2. High Performance Computing (Phase 5)¶

Timeline: Ongoing — study each category as your projects demand it.

Prerequisites: Phase 1 §4 (C++/CUDA), Phase 4 Track B (Jetson, CUDA runtime), Phase 4 Track C (ML compiler + DL inference optimization), Phase 5A (GPU Infrastructure).

What this track covers¶

High Performance Computing goes beyond single-GPU programming and cluster setup (covered in Phase 5A GPU Infrastructure). This track covers the GPU-accelerated library ecosystem and domain-specific HPC applications that run on top of that infrastructure.

Sub-track	Focus	Guide
CUDA-X Libraries	The full NVIDIA GPU-accelerated library suite: math (cuBLAS, cuFFT), DL (cuDNN, CUTLASS, TensorRT), data (RAPIDS), vision (DALI, CV-CUDA), communication (NCCL, NVSHMEM), parallel algorithms (Thrust, CUB), and 40+ more	CUDA-X Libraries →

How to use this track¶

Complete Phase 5A — GPU Infrastructure first — covers Nvidia/AMD GPU clusters, multi-GPU networking, Slurm/K8s, distributed training.
Then CUDA-X Libraries — the comprehensive reference for every GPU-accelerated library.

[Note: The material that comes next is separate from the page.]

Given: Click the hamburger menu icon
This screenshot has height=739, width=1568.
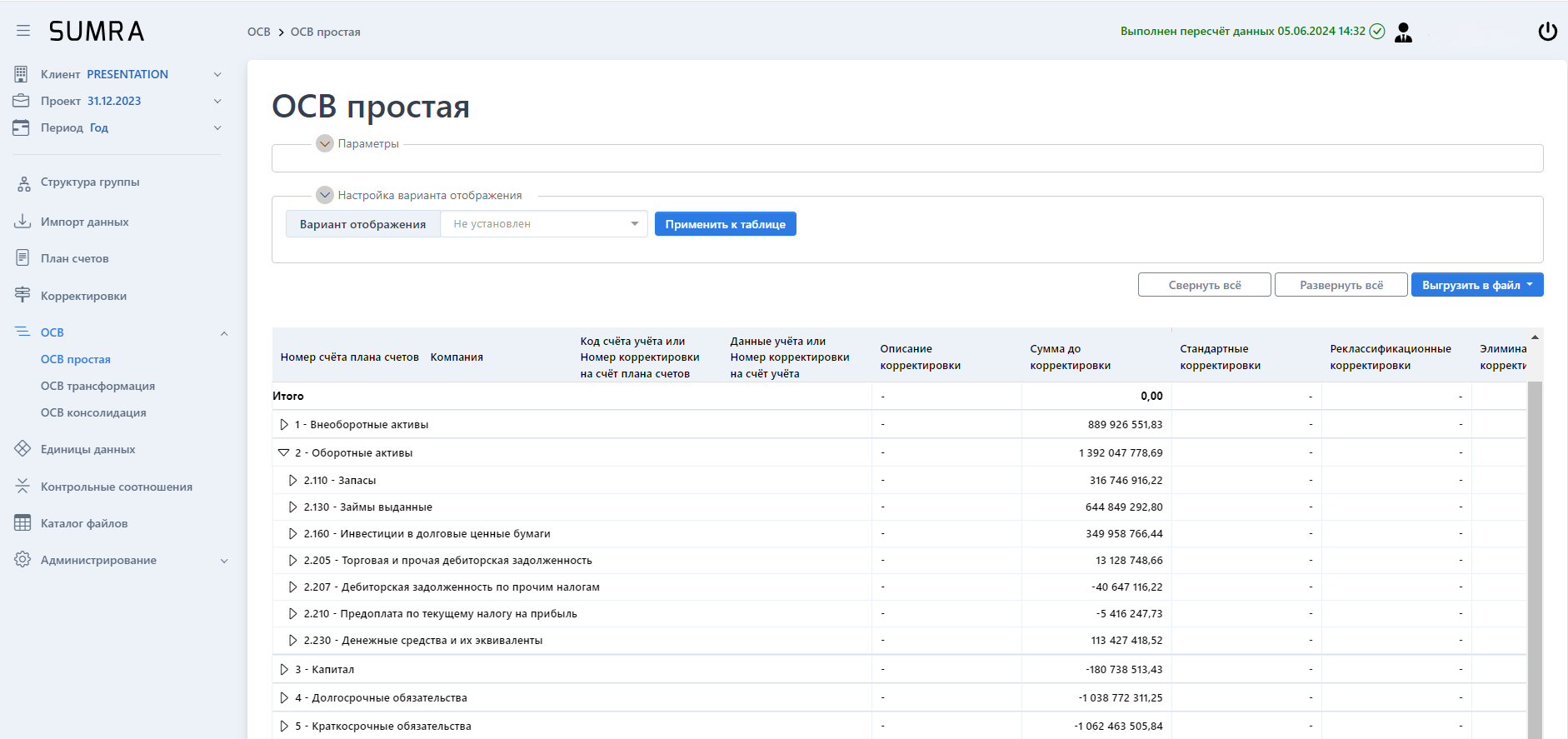Looking at the screenshot, I should [x=23, y=31].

Organized by category (math, DL, data, vision, communication) with role-based learning paths and hands-on projects.

Relationship to other tracks¶

This track provides	Other tracks use it for
cuBLAS, cuDNN, CUTLASS	Phase 4C (compiler targets), Phase 5F (AI Chip Design — what hardware must accelerate)
NCCL, NVSHMEM	Phase 5A (GPU Infrastructure — multi-GPU communication)
TensorRT, FlashInfer	Phase 4B §8 (Jetson runtime), Phase 4C Part 2 (inference optimization)
RAPIDS (cuDF, cuML, cuGraph)	Data pipeline acceleration for any ML workflow
CV-CUDA, DALI, Video Codec SDK	Phase 5E (Autonomous Vehicles — perception pipelines)